**TASK DESCRIPTION**
An exact restatement of every record is required.

[Stored records]
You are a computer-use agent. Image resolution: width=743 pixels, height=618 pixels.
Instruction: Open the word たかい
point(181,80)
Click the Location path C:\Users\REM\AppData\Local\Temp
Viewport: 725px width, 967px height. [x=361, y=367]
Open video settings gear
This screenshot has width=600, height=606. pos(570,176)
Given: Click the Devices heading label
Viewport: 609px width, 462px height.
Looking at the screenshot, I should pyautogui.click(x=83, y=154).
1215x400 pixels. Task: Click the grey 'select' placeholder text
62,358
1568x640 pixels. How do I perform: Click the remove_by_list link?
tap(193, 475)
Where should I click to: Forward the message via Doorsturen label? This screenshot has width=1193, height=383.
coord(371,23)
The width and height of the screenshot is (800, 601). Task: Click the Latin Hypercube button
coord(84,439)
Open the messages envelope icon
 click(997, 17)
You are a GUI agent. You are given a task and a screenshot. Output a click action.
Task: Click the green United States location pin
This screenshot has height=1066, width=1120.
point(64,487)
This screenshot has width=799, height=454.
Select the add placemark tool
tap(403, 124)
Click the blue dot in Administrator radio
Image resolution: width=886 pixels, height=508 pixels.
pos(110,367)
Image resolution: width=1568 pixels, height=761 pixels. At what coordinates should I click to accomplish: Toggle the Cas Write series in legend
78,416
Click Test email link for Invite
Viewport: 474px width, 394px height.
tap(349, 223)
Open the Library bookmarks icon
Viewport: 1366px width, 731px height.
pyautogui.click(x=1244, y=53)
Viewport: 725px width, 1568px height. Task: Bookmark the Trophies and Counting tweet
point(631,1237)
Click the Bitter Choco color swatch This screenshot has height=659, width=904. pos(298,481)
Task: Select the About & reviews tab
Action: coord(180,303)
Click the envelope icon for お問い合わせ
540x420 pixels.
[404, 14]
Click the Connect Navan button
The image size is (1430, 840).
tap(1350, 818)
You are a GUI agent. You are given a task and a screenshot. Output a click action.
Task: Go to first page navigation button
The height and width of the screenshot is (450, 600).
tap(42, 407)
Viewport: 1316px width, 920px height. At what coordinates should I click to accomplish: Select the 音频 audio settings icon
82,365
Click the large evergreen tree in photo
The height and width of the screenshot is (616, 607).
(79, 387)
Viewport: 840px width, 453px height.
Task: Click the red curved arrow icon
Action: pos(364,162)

**TASK OUTPUT**
You are a computer-use agent. Image resolution: width=743 pixels, height=618 pixels.
Instruction: Open the word たかい
point(181,80)
Click the Location path C:\Users\REM\AppData\Local\Temp
Viewport: 725px width, 967px height. [x=361, y=367]
Open video settings gear
This screenshot has width=600, height=606. pos(570,176)
Given: Click the Devices heading label
Viewport: 609px width, 462px height.
Looking at the screenshot, I should pyautogui.click(x=83, y=154).
1215x400 pixels. Task: Click the grey 'select' placeholder text
62,358
1568x640 pixels. How do I perform: Click the remove_by_list link?
tap(193, 475)
Where should I click to: Forward the message via Doorsturen label? This screenshot has width=1193, height=383.
coord(371,23)
The width and height of the screenshot is (800, 601). Task: Click the Latin Hypercube button
coord(84,439)
Open the messages envelope icon
 click(997, 17)
You are a GUI agent. You are given a task and a screenshot. Output a click action.
Task: Click the green United States location pin
This screenshot has height=1066, width=1120.
point(64,487)
This screenshot has width=799, height=454.
Select the add placemark tool
tap(403, 124)
Click the blue dot in Administrator radio
Image resolution: width=886 pixels, height=508 pixels.
pos(110,367)
Image resolution: width=1568 pixels, height=761 pixels. At what coordinates should I click to accomplish: Toggle the Cas Write series in legend
78,416
Click Test email link for Invite
Viewport: 474px width, 394px height.
tap(349, 223)
Open the Library bookmarks icon
Viewport: 1366px width, 731px height.
pyautogui.click(x=1244, y=53)
Viewport: 725px width, 1568px height. Task: Bookmark the Trophies and Counting tweet
point(631,1237)
Click the Bitter Choco color swatch This screenshot has height=659, width=904. pos(298,481)
Task: Select the About & reviews tab
Action: coord(180,303)
Click the envelope icon for お問い合わせ
540x420 pixels.
[404, 14]
Click the Connect Navan button
The image size is (1430, 840).
tap(1350, 818)
You are a GUI agent. You are given a task and a screenshot. Output a click action.
Task: Go to first page navigation button
The height and width of the screenshot is (450, 600).
tap(42, 407)
Viewport: 1316px width, 920px height. At what coordinates should I click to accomplish: Select the 音频 audio settings icon
82,365
Click the large evergreen tree in photo
The height and width of the screenshot is (616, 607).
(79, 387)
Viewport: 840px width, 453px height.
Task: Click the red curved arrow icon
Action: pos(364,162)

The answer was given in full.